Having located the line with "You are a GUI", repeat it and all remaining lines of the records exactly. Pictures do not belong in the answer.

[Opening RECORDS PROVIDED section]

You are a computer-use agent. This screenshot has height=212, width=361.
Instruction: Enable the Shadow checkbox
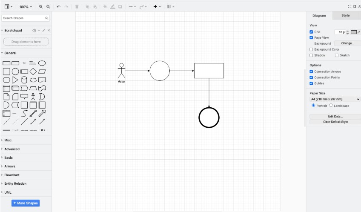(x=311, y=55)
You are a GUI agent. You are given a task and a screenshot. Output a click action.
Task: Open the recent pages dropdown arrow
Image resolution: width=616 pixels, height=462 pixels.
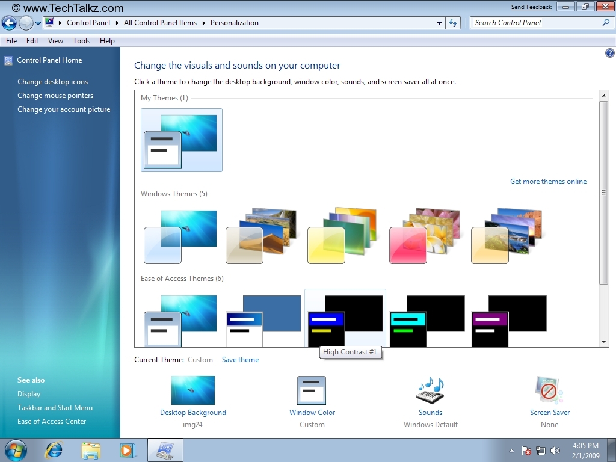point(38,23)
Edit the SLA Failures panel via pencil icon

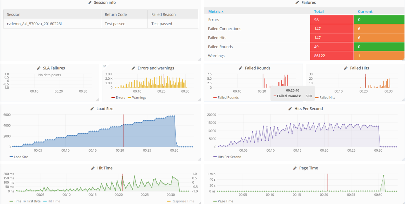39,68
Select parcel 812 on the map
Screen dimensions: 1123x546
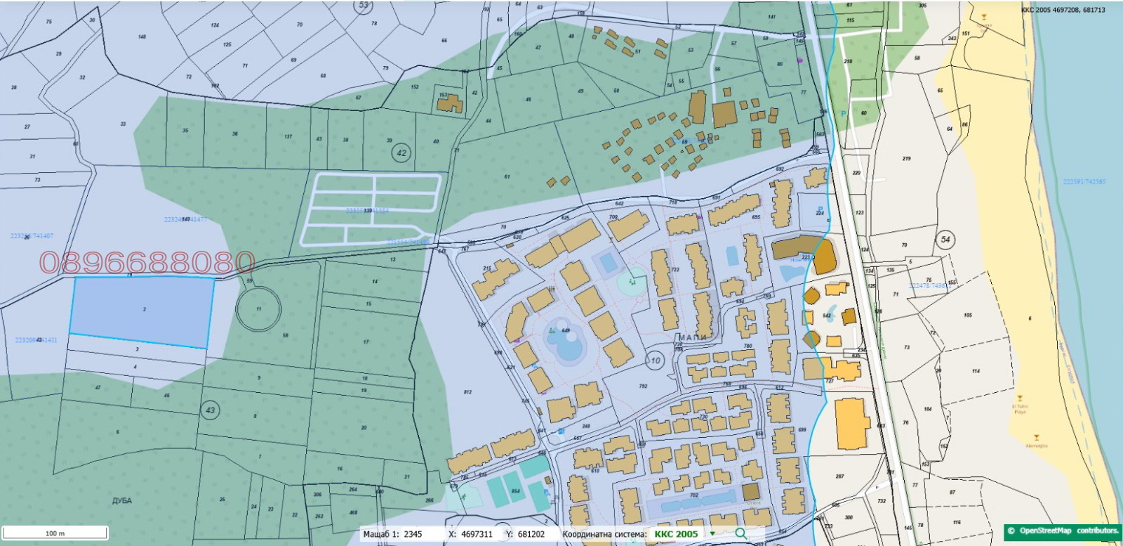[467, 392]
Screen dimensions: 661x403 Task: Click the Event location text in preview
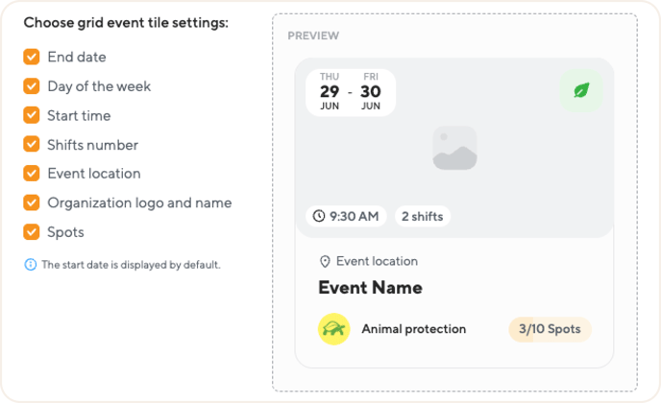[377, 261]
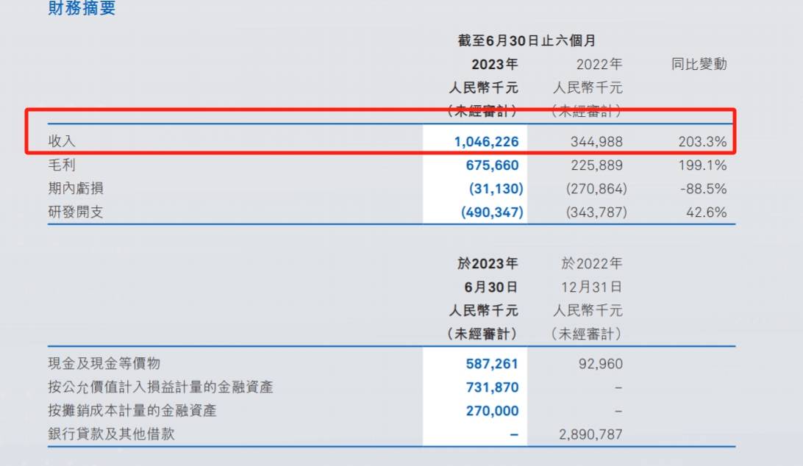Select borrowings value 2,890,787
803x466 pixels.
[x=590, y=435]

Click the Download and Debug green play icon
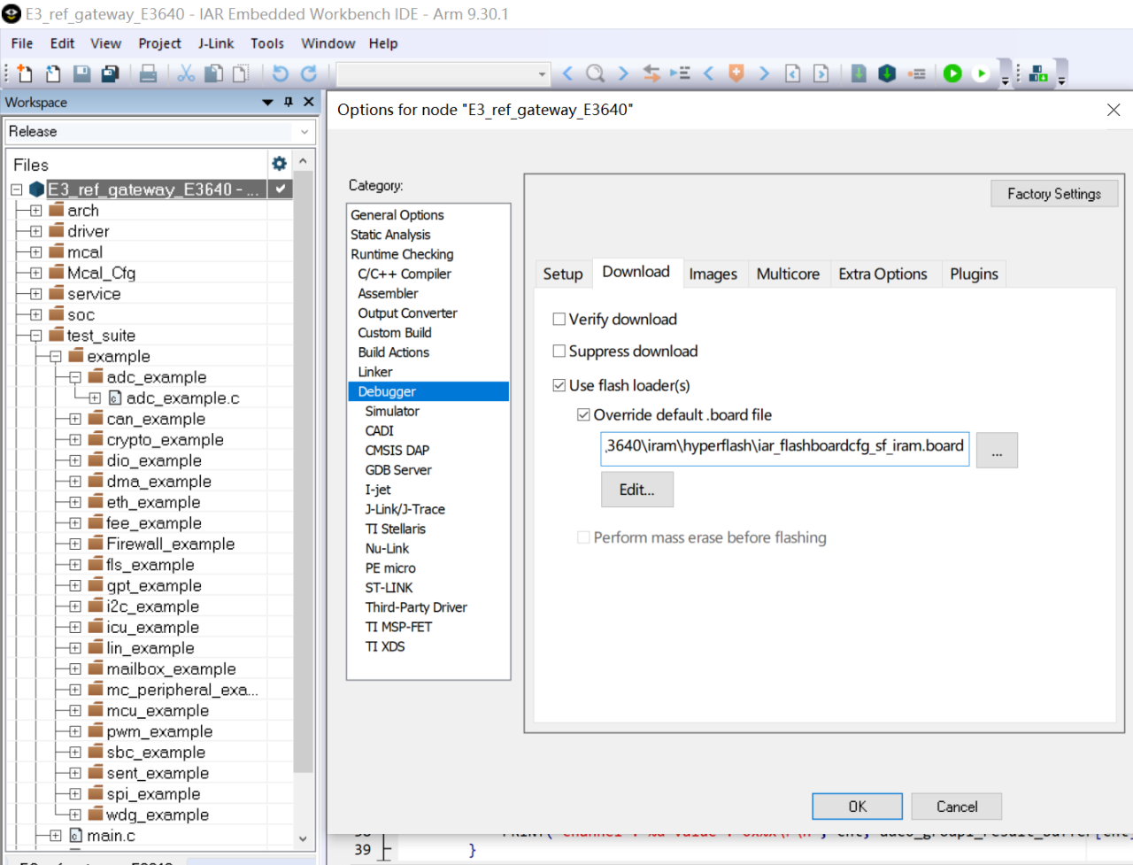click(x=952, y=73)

[Closing RECORDS PROVIDED section]

**SOLVED PROBLEM:**
You are a GUI agent. You are given a task and a screenshot. Output a click action.
Task: Open the recent pages dropdown arrow
Image resolution: width=616 pixels, height=462 pixels.
point(38,23)
Edit the SLA Failures panel via pencil icon

39,68
Select parcel 812 on the map
Screen dimensions: 1123x546
[467, 392]
Screen dimensions: 661x403 Task: Click the Event location text in preview
[377, 261]
Select borrowings value 2,890,787
803x466 pixels.
[x=590, y=435]

Click the Download and Debug green play icon
click(x=952, y=73)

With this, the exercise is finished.